● **PROMPT**: Copy the lines again, starting at the first line and ending at the line containing "Sécurité (84, 274)", both included, and leave out the pictures. Keep every request as it is, but multiply each answer coordinate by 0.75 and round it to a whole number, with halves rounded up.

● **INFORMATION SUPPLIED**:
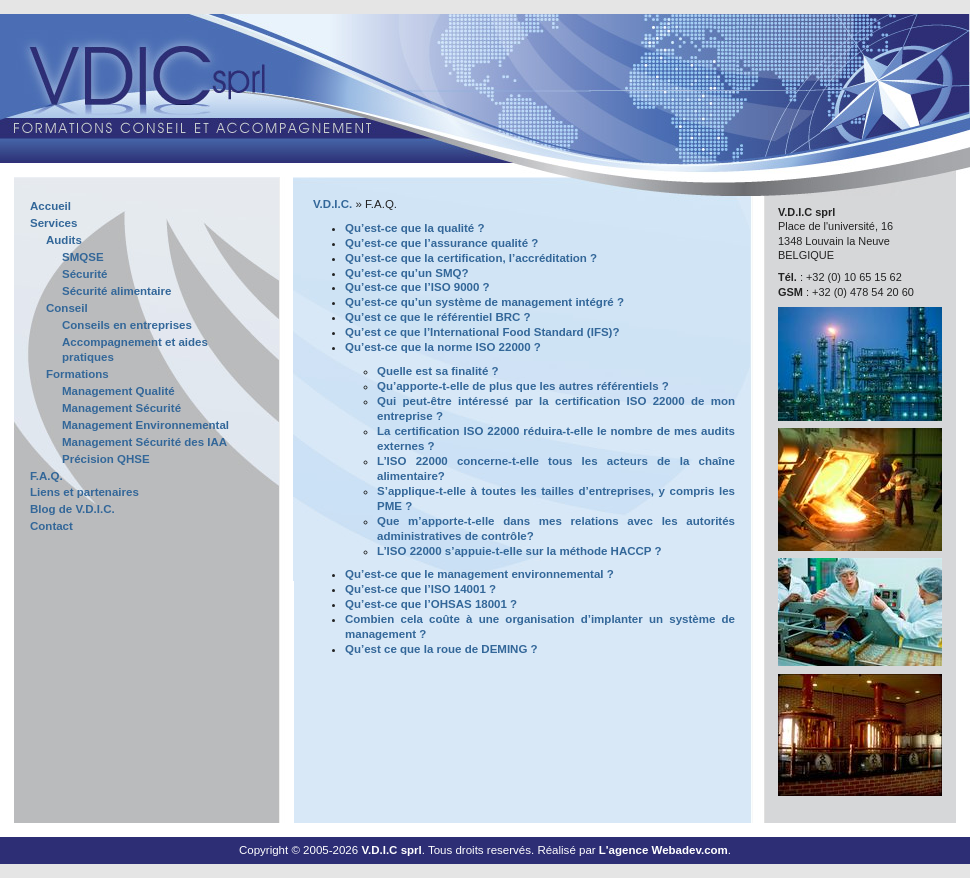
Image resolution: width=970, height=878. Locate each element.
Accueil (50, 206)
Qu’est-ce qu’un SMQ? (406, 273)
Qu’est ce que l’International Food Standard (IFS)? (482, 332)
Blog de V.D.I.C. (72, 509)
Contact (51, 526)
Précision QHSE (106, 459)
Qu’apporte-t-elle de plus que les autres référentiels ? (523, 386)
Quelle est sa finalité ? (438, 371)
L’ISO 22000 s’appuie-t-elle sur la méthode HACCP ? (519, 551)
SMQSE (83, 257)
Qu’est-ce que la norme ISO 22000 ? (443, 347)
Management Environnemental (145, 425)
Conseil (67, 308)
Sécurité (84, 274)
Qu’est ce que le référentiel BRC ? (438, 317)
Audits (64, 240)
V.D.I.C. (332, 204)
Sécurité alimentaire (116, 291)
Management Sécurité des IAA (144, 442)
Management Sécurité (121, 408)
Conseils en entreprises (127, 325)
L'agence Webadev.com (663, 850)
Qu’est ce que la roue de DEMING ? (441, 649)
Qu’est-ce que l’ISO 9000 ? (417, 287)
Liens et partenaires (84, 492)
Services (53, 223)
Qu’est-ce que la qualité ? (415, 228)
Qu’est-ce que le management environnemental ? (479, 574)
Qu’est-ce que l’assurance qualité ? (441, 243)
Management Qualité (118, 391)
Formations (77, 374)
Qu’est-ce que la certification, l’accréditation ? (471, 258)
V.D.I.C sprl (391, 850)
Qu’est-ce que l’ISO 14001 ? (420, 589)
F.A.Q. (46, 476)
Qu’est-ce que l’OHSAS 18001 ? (431, 604)
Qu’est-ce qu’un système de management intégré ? (484, 302)
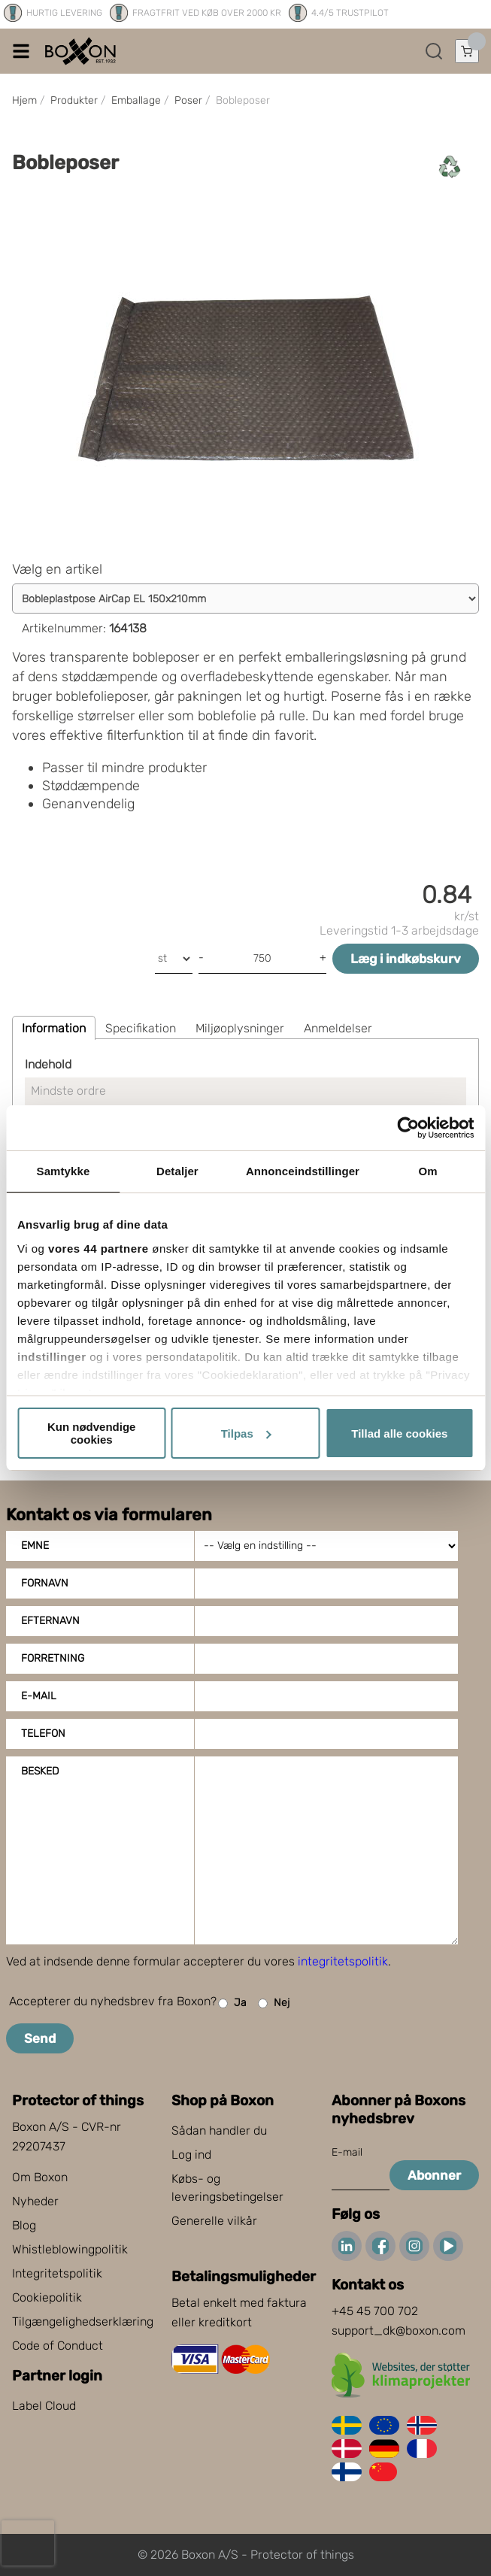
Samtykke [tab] (63, 1171)
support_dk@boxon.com (398, 2330)
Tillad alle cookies (399, 1433)
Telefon (43, 1733)
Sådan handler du (219, 2130)
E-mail (38, 1696)
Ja (232, 2003)
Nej (273, 2003)
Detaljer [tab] (177, 1171)
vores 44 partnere (98, 1248)
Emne (35, 1545)
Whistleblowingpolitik (70, 2249)
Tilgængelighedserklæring (82, 2321)
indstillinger (51, 1356)
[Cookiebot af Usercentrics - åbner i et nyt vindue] (408, 1128)
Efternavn (50, 1620)
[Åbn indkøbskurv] (467, 51)
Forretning (52, 1658)
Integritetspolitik (57, 2273)
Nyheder (35, 2201)
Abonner (434, 2175)
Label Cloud (44, 2406)
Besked (40, 1771)
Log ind (191, 2154)
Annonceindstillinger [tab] (302, 1171)
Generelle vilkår (214, 2221)
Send (40, 2038)
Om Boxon (40, 2177)
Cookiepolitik (47, 2297)
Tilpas (246, 1433)
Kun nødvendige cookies (91, 1433)
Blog (24, 2225)
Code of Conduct (57, 2345)
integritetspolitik (343, 1961)
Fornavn (44, 1583)
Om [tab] (427, 1171)
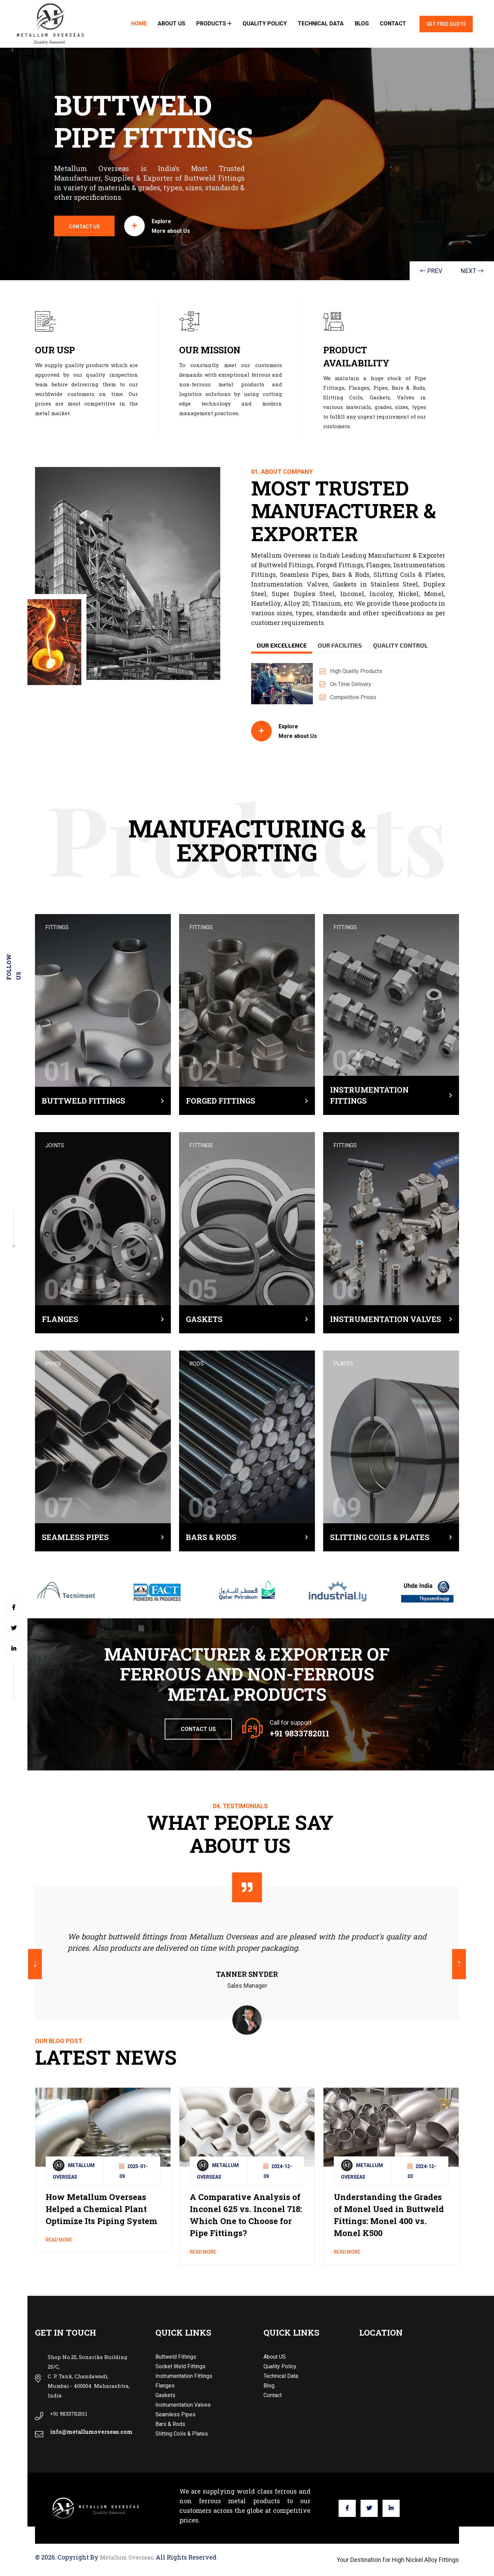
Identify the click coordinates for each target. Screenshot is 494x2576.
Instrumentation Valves (385, 1319)
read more (59, 2239)
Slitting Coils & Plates (380, 1537)
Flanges (60, 1319)
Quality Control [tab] (400, 645)
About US (171, 23)
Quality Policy (265, 23)
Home (139, 23)
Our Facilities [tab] (340, 645)
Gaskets (204, 1319)
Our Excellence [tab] (282, 645)
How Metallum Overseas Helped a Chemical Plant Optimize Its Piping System (101, 2208)
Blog (362, 23)
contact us (53, 226)
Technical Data (321, 23)
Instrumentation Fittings (369, 1095)
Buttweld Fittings (83, 1101)
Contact (393, 23)
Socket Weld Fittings (180, 2366)
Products (214, 23)
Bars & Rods (211, 1537)
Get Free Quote (446, 24)
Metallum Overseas (126, 2557)
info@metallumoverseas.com (91, 2431)
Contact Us (198, 1729)
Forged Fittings (220, 1101)
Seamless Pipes (75, 1537)
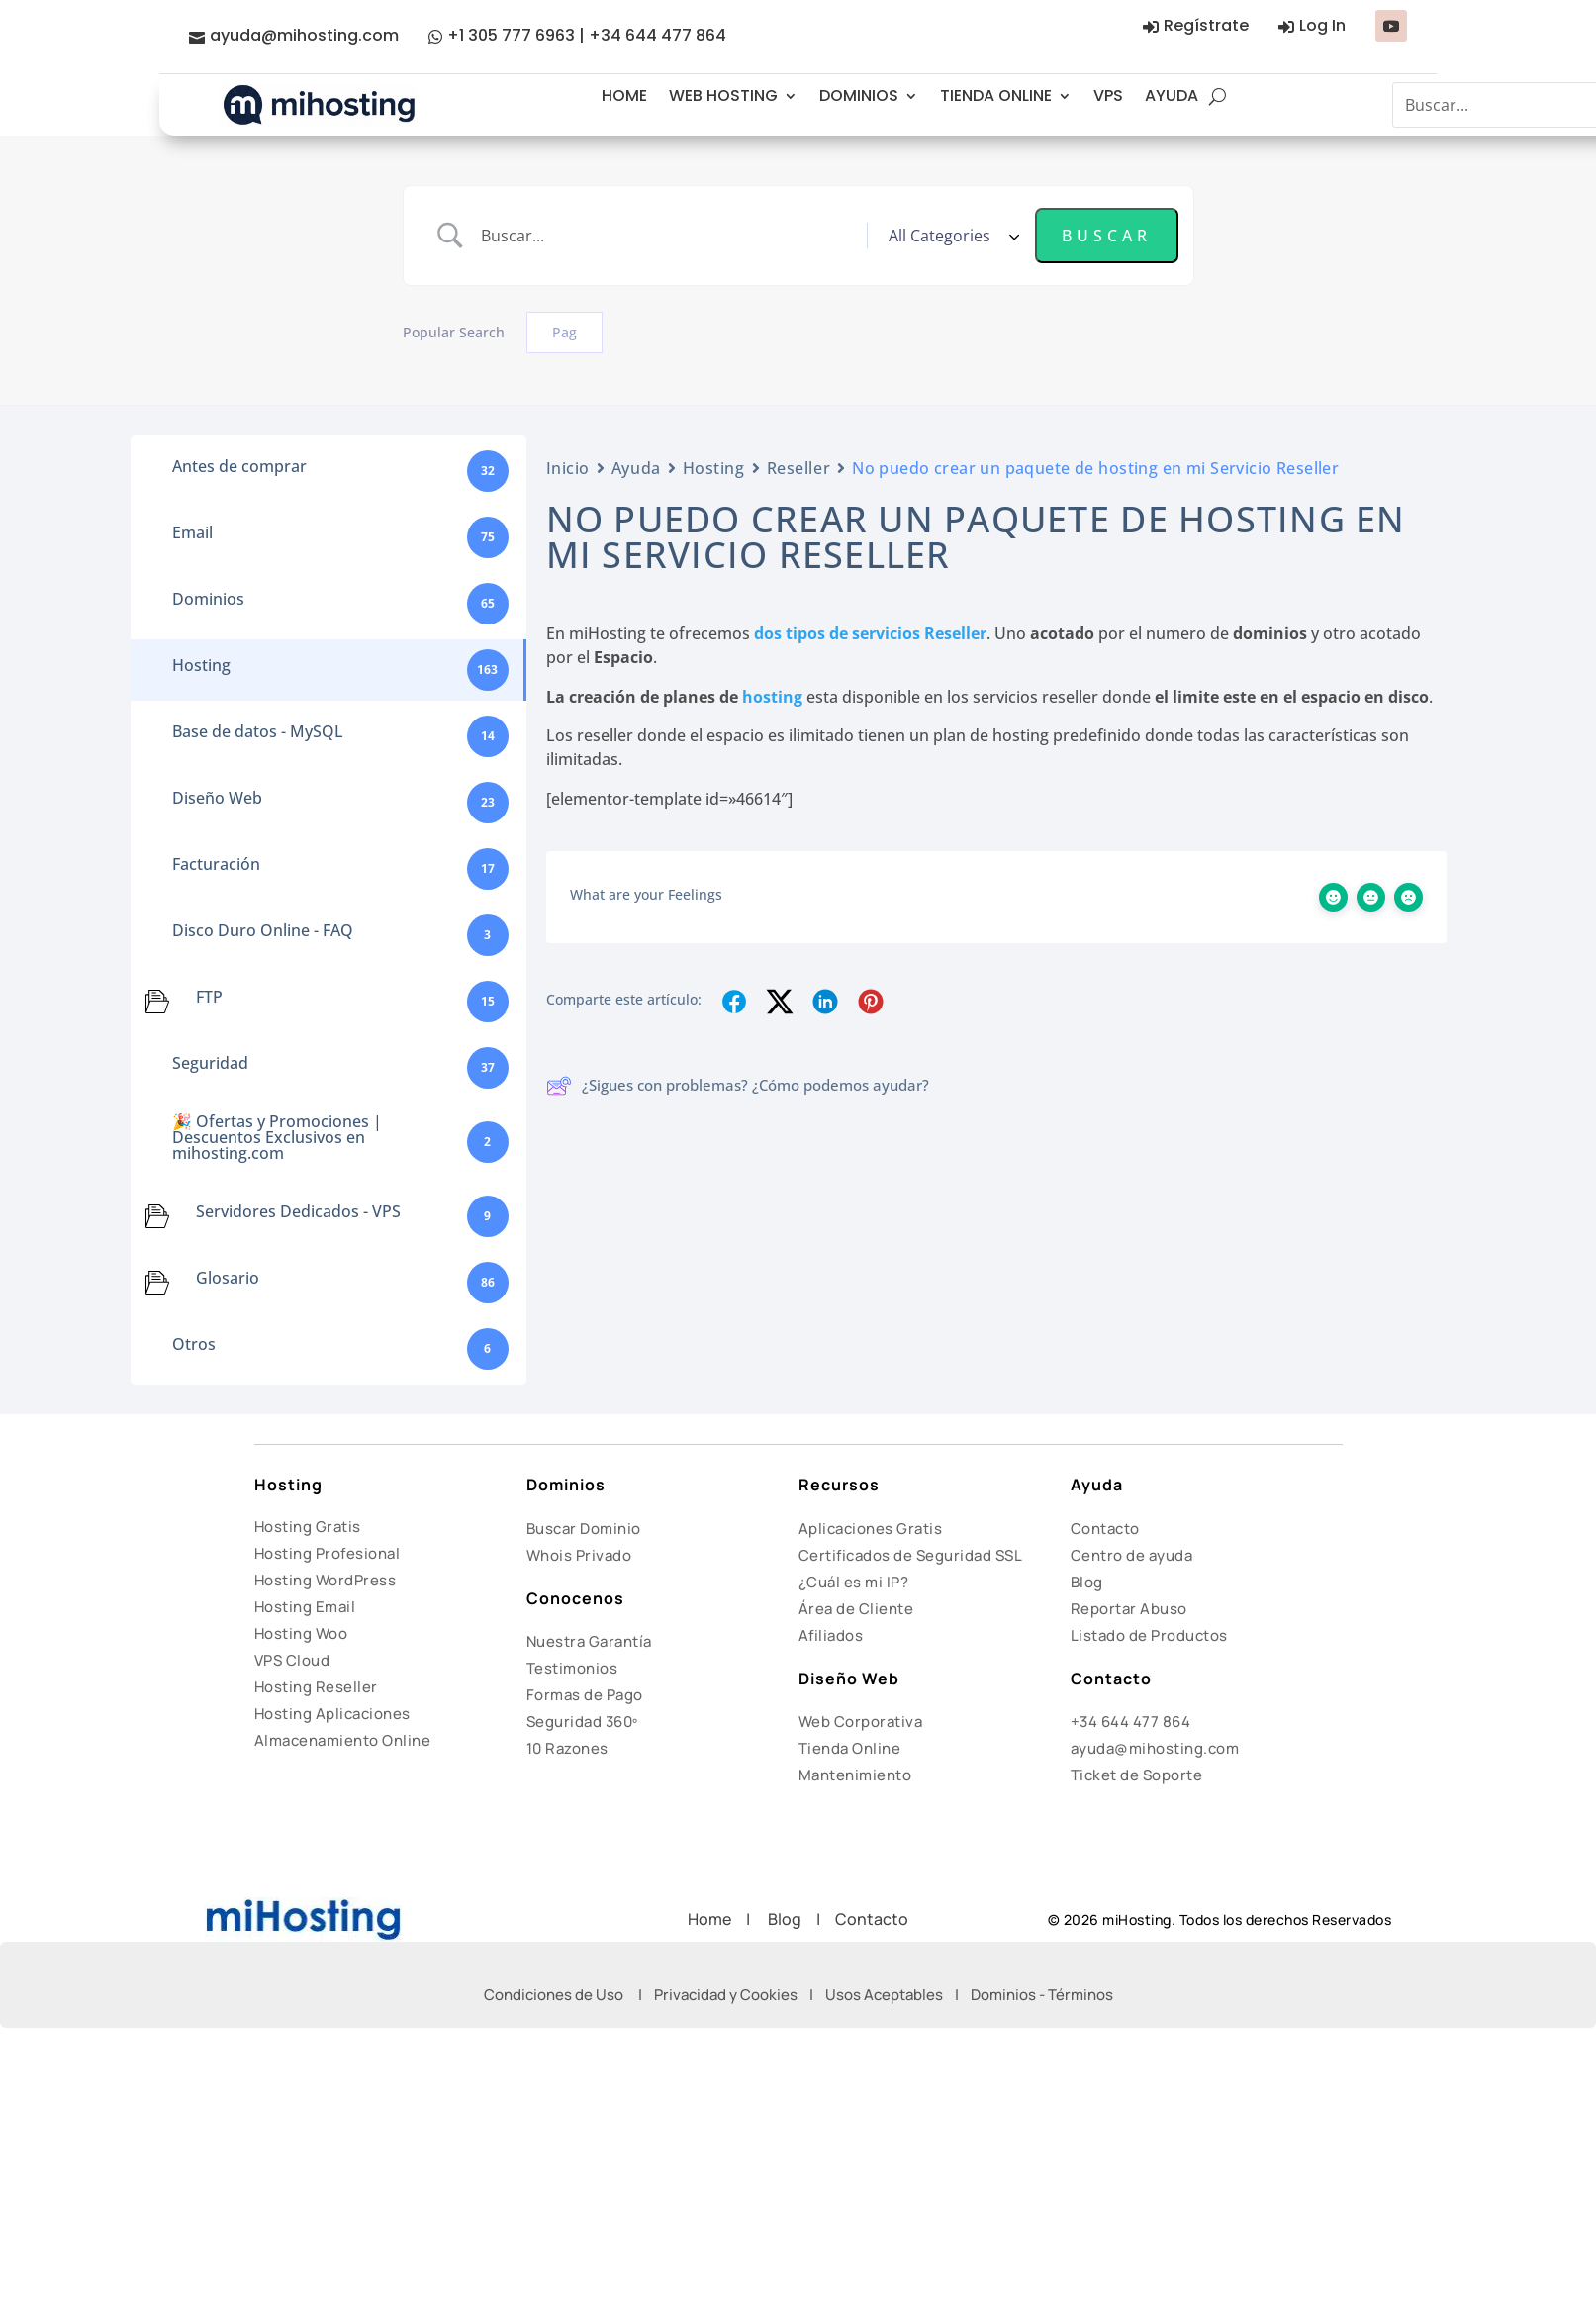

● **RESULT OF THE TASK**:
Image resolution: width=970, height=878. Locate each element.
Accueil (38, 155)
Qu’est-ce qu’un SMQ? (305, 205)
Qu’est ce que l’International Food Standard (IFS)? (362, 249)
Blog de V.D.I.C. (54, 382)
Contact (38, 395)
Précision QHSE (80, 344)
Qu’apporte-t-elle de plus que les autres référentiels ? (392, 290)
Quelle est sa finalité ? (329, 278)
L’ISO 22000 s’appuie-t-elle sur la méthode HACCP ? (389, 413)
SMQSE (62, 193)
Qu’est-ce que la norme ISO 22000 ? (332, 260)
Management Environnemental (109, 319)
Conseil (50, 231)
Sécurité (63, 206)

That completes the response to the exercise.